Stored data entries
:::::

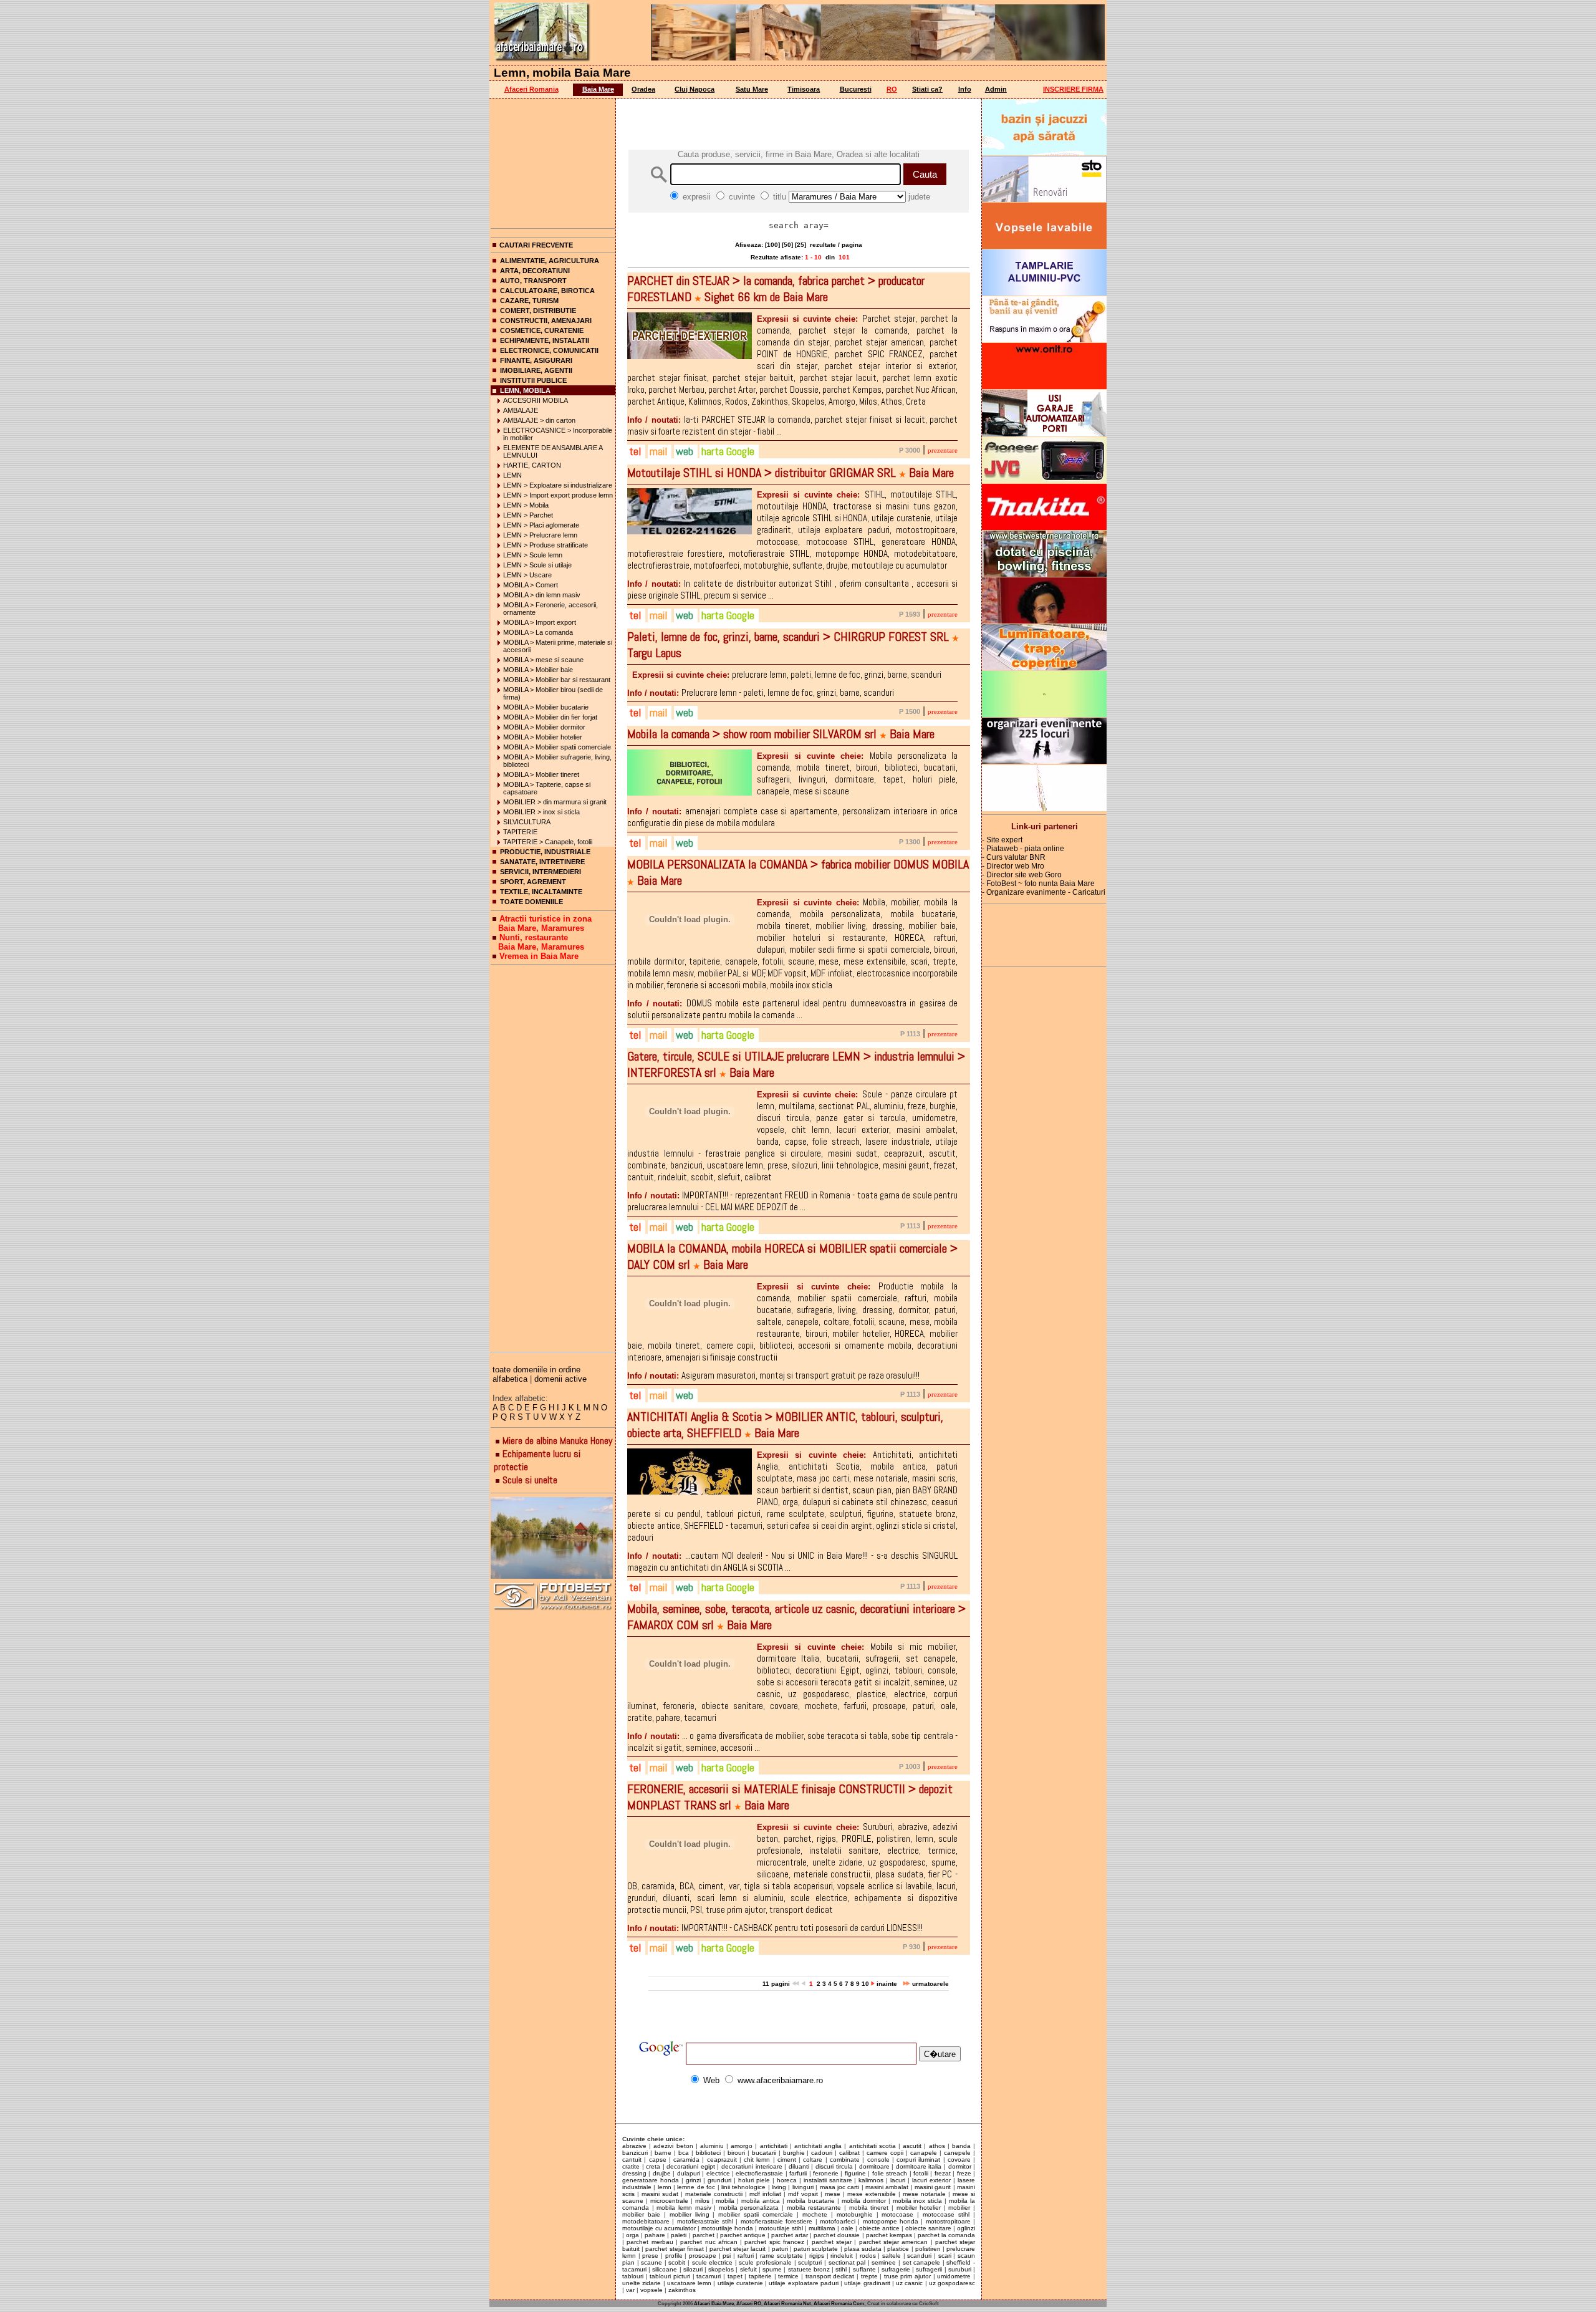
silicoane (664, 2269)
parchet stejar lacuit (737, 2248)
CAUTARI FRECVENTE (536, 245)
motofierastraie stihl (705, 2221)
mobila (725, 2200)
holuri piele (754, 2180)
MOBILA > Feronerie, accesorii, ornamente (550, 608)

:::::

Output only the lines from the line that contains "CAUTARI FRECVENTE (536, 245)" through the end of the entries, both included, exactly as they appear.

CAUTARI FRECVENTE (536, 245)
motofierastraie stihl (705, 2221)
mobila (725, 2200)
holuri piele (754, 2180)
MOBILA > Feronerie, accesorii, ornamente (550, 608)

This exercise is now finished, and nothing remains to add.